The results of this study suggest that both the end-to-end CNNs and the hybrid CNN–ML approach achieve excellent discriminative capacity in the identification of CTRC, with AUC values of 0.956 [95% CI: 0.937–0.975] and 0.961 [95% CI: 0.945–0.975], respectively. This high diagnostic efficacy is consistent with current literature, as highlighted by He et al.29, positioning DL as the current gold standard for anomaly detection in MSK radiography and overcoming the limitations of manual feature engineering. Our findings suggest the maturity of automated systems in identifying complex structural patterns with high clinical reliability.

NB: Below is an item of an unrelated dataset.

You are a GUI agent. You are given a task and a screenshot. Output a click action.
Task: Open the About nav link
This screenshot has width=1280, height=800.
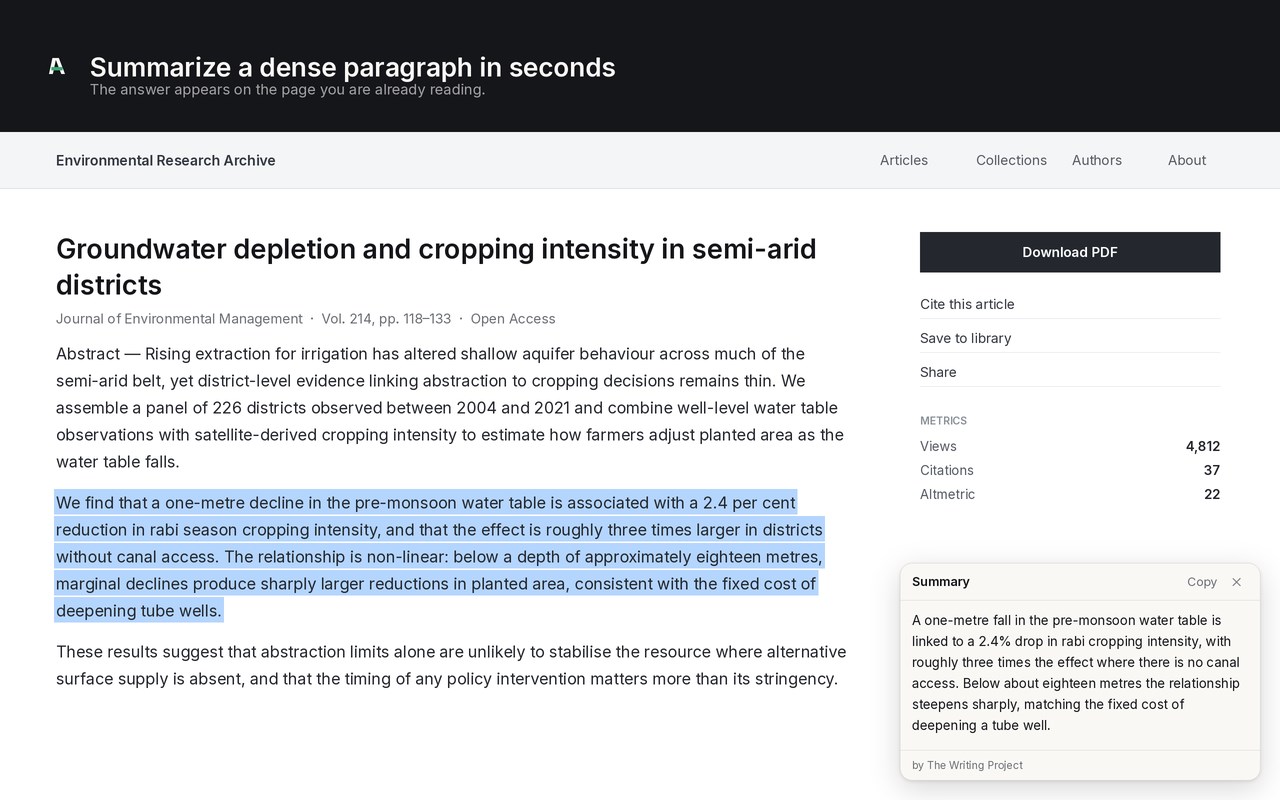(1187, 160)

Specifically, recent evidence demonstrates that CNN-based models can match or surpass the diagnostic accuracy of specialized clinicians across diverse anatomical regions, such as wrist and shoulder, with AUC values consistently exceeding 0.9230,31,32. Beyond traumatic pathology, the robustness of these models has been successfully extended to analyzing degenerative cervical spondylosis and altered spinal cord signal on MRI33, and classifying MSK tumors through automated segmentation and predictive classification using DL and radiomics34. These advancements consolidate AI as a versatile and multidisciplinary support tool in modern radiology.
A critical observation in our study is the diagnostic parity between both modeling strategies. This empirical finding suggests that the convolutional backbone serves as a highly effective domain transformer, capturing radiological patterns–such as high calcium density relative to soft tissue–so robustly that the resulting hierarchical representations are informative enough on their own, regardless of the downstream classifier. The absence of statistically significant differences and 95% CI overlap between the end-to-end CNN and the hybrid pipeline indicates that the deep features extracted by the VGG19 architecture are sufficiently discriminative.
This finding is further supported by the architecture of our end-to-end model, which utilizes a single output neuron with sigmoid activation following the convolutional backbone. By omitting additional hidden layers in the classification stage, the network is constrained to perform a linear separation in the high-dimensional feature space. The fact that this streamlined design matches the performance of optimized ML algorithms, such as the SVM, suggests that the convolutional architecture successfully projects the XRs into a latent space where healthy and pathological classes are linearly separable. From a computational perspective, this implies that the VGG19 backbone has already resolved the problem’s complexity within its convolutional layers, simplifying the final decision boundary. If the classification task involved complex non-linear dependencies at its final stage, the use of a single neuron would have significantly hindered performance, necessitating a multi-layer perceptron to model such boundaries.
Despite this diagnostic parity, the hybrid CNN–ML pipeline may still offer practical methodological advantages. By decoupling feature extraction from classification, the hybrid strategy enables the use of lightweight ML classifiers (e.g., SVM or RF) that can be retrained or fine-tuned to specific institutional cohorts or new hardware signatures in a fraction of the time and with lower GPU requirements than a full DL recalibration35. Ultimately, the hybrid approach serves as a flexible diagnostic tool that leverages the robust feature extraction of the VGG19 backbone while allowing for a more adaptable and resource-efficient integration into diverse hospital information systems.
The choice of VGG19 as a backbone reflects a strategy of architectural parsimony. While newer models like EfficientNet36 or Vision Transformers37 represent the state-of-the-art in general computer vision, VGG19 remains an established and robust backbone for identifying high-contrast structures in radiography. Recent evidence suggests that VGG-family architectures can offer stable performance in limited-data medical imaging settings, avoiding the over-parameterization and ’data-hunger’ typical of deeper models18,19,21,22. Furthermore, its simpler hierarchical structure facilitates the generation of precise, clinical-grade Grad-CAM saliency maps, whereas more complex models often produce noisier or fragmented activations.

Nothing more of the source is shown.